» WORK TO COMPLETE
If a line in the data below includes the string "computer", please return a copy of it.

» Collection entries

----------------------------------------

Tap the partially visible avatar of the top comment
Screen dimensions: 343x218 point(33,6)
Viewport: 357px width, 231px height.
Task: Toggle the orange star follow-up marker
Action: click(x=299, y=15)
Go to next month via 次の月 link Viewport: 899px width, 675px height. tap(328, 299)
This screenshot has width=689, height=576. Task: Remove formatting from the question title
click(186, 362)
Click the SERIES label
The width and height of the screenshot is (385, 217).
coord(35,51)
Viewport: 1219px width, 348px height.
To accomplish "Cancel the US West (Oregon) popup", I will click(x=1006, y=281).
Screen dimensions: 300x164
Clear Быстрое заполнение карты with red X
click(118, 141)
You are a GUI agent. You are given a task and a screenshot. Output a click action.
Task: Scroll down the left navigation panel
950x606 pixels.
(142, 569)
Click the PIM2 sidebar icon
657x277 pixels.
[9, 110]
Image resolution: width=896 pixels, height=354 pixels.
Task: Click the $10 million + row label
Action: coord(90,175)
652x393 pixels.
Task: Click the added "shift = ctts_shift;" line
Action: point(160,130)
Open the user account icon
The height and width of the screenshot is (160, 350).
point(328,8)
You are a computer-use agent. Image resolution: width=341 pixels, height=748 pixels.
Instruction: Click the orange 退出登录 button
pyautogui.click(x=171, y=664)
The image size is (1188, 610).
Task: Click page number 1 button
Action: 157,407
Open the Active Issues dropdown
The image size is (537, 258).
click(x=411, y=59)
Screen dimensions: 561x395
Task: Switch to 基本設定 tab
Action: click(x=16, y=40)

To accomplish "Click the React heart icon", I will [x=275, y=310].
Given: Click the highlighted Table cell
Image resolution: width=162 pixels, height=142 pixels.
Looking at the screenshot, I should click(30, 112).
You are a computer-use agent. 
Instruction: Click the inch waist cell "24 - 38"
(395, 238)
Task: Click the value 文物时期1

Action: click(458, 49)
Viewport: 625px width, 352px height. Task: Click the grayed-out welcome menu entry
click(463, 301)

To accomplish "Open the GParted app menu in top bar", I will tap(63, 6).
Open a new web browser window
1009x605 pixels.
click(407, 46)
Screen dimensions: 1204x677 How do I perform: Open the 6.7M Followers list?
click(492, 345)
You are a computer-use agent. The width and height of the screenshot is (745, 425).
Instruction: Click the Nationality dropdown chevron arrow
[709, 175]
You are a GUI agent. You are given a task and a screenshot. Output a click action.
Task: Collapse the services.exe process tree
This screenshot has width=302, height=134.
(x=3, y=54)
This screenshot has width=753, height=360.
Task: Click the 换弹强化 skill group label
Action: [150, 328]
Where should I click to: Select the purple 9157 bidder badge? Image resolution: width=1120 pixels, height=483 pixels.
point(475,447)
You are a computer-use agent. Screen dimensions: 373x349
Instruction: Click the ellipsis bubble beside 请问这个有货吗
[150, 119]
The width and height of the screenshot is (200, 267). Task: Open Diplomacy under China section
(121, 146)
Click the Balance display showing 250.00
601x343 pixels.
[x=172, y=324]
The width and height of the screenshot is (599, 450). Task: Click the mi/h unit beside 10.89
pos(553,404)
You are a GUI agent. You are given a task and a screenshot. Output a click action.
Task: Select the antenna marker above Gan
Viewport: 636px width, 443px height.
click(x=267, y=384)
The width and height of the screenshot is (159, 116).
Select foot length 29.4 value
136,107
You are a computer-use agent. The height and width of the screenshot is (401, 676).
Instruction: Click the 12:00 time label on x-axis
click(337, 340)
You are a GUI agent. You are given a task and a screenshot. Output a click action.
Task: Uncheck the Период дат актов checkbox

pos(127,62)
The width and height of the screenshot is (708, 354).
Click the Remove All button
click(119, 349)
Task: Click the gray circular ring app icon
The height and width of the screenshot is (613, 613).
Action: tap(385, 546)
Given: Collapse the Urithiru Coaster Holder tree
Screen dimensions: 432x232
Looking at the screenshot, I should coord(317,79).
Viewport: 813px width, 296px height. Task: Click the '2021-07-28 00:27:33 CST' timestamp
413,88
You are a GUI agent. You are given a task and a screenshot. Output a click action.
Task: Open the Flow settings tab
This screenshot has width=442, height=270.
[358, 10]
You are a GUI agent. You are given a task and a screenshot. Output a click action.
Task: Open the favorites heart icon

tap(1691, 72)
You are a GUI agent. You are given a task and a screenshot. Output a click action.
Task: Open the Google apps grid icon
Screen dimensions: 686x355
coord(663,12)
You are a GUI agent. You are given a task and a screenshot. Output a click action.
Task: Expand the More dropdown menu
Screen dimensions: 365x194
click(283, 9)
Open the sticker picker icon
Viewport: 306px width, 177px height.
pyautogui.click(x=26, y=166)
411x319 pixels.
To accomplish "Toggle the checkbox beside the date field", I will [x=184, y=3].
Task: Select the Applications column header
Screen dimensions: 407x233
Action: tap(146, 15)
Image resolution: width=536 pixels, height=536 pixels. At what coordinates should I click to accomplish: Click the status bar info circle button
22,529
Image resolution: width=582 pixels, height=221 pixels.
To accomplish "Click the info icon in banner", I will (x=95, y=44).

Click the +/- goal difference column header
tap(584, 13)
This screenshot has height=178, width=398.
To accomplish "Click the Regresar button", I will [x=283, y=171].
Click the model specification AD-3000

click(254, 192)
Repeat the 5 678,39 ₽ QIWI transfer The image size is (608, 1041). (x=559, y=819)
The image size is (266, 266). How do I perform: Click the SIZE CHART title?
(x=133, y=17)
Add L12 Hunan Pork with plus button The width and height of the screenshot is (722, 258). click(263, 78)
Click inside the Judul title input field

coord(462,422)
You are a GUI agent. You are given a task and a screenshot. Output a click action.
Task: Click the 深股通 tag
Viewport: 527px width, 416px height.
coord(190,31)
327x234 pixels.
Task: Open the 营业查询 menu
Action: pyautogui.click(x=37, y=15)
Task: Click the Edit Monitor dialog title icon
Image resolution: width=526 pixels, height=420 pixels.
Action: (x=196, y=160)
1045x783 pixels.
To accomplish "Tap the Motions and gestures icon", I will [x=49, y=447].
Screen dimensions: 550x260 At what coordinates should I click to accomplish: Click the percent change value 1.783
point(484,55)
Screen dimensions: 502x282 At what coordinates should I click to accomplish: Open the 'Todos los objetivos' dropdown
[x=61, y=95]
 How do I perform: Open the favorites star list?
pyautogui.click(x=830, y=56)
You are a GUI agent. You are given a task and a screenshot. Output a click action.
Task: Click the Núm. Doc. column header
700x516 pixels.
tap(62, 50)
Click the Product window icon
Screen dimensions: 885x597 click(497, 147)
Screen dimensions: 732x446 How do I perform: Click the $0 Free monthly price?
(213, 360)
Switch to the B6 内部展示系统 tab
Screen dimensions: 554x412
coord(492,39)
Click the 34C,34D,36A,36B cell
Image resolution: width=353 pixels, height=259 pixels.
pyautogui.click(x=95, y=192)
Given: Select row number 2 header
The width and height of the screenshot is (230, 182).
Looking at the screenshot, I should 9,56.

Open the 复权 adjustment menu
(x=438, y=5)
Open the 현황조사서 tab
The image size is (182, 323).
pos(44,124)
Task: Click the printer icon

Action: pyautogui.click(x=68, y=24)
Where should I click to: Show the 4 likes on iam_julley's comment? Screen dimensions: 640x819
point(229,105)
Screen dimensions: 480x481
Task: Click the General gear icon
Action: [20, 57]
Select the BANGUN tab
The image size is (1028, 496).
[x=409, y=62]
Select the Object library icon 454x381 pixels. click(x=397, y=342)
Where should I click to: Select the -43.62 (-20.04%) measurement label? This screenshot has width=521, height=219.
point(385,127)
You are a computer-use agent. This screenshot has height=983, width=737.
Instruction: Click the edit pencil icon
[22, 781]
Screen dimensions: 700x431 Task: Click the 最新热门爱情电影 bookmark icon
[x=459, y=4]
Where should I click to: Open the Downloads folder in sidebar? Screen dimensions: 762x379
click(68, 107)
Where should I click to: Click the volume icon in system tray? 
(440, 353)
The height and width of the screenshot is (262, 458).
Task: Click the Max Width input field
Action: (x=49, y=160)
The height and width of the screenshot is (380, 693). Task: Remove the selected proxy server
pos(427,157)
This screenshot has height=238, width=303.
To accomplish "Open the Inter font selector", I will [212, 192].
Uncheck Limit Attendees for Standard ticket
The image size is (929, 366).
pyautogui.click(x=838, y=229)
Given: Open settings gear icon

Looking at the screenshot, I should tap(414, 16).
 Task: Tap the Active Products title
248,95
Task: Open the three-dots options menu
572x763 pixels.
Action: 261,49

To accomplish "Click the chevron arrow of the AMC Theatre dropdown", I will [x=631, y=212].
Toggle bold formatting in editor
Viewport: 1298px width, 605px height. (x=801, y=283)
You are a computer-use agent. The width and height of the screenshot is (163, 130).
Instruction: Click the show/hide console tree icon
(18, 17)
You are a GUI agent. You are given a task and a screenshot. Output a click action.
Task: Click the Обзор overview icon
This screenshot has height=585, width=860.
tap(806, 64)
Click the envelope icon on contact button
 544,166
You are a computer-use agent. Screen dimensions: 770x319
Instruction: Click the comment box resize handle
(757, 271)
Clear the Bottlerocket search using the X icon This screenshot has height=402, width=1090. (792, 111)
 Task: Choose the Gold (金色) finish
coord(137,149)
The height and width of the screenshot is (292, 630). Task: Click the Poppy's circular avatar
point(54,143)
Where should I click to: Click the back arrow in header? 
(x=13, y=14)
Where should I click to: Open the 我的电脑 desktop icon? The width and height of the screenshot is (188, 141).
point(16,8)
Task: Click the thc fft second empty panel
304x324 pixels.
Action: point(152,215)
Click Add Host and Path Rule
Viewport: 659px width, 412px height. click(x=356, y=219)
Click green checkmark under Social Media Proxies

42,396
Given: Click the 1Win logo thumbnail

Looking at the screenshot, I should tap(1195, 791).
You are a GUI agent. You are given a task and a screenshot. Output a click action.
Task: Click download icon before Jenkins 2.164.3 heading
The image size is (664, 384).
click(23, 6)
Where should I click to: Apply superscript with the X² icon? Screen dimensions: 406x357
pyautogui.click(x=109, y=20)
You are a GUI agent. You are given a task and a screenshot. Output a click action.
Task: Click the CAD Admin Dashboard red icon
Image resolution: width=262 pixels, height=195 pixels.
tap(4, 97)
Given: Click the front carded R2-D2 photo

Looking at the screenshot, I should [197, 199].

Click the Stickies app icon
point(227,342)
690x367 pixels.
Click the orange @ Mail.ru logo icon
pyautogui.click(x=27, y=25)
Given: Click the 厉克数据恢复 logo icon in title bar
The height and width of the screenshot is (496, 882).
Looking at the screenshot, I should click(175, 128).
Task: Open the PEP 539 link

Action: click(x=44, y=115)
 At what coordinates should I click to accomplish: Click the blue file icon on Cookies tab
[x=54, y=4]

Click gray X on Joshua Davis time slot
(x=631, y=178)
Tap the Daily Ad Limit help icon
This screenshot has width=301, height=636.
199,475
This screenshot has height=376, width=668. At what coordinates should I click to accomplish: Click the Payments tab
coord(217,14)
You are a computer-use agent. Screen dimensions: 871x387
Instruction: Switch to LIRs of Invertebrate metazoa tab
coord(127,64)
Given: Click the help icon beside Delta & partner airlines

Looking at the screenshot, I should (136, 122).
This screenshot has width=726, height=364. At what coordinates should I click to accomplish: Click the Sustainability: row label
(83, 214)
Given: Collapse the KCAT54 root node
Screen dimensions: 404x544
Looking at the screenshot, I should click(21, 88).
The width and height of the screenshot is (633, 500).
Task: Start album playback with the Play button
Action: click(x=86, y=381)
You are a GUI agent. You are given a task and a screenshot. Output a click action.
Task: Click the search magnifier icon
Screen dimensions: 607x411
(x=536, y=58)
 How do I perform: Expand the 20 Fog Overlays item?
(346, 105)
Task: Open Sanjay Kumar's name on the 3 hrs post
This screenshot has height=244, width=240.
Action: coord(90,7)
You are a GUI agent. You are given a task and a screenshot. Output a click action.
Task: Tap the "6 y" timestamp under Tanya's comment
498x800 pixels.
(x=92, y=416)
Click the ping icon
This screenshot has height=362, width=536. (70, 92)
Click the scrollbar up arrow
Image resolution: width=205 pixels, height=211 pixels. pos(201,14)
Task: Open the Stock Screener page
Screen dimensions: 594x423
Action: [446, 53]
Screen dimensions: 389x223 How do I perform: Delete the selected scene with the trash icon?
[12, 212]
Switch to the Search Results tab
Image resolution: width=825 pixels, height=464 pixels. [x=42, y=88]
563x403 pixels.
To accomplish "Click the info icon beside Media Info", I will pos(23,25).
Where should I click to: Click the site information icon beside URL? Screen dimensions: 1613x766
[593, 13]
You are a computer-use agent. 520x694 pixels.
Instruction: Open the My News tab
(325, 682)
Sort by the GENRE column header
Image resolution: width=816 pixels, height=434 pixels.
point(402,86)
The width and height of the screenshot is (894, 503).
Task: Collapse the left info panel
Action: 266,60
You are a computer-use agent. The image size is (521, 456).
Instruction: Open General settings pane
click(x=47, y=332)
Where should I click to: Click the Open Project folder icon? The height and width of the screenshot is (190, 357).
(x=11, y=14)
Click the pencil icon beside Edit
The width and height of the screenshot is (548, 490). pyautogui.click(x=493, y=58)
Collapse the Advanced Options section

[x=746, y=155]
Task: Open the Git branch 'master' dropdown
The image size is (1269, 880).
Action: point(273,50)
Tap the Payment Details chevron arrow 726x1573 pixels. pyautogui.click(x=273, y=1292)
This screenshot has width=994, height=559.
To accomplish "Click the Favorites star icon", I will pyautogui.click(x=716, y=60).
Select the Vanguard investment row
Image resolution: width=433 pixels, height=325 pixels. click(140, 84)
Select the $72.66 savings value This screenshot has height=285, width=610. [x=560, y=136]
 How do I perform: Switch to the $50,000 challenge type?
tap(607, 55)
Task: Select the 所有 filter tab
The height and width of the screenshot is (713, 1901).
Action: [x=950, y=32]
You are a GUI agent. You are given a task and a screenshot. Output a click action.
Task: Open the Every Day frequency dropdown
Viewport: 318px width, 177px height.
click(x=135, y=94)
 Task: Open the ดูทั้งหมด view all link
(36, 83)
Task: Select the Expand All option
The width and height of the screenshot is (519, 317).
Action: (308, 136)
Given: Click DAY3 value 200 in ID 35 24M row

----------------------------------------

» ANSWER TO THE PROBLEM
You are a computer-use agent. Image resolution: width=341 pixels, height=748 pixels.
You are a computer-use agent. 
You are a computer-use agent. The width and height of the screenshot is (745, 425).
You are a computer-use agent. Screen dimensions: 373x349
You are a computer-use agent. The height and width of the screenshot is (401, 676).
You are a computer-use agent. This screenshot has height=983, width=737.
You are a computer-use agent. The width and height of the screenshot is (163, 130).
You are a computer-use agent. Screen dimensions: 770x319
You are a computer-use agent. Screen dimensions: 871x387
You are a computer-use agent. 520x694 pixels.
You are a computer-use agent. The image size is (521, 456).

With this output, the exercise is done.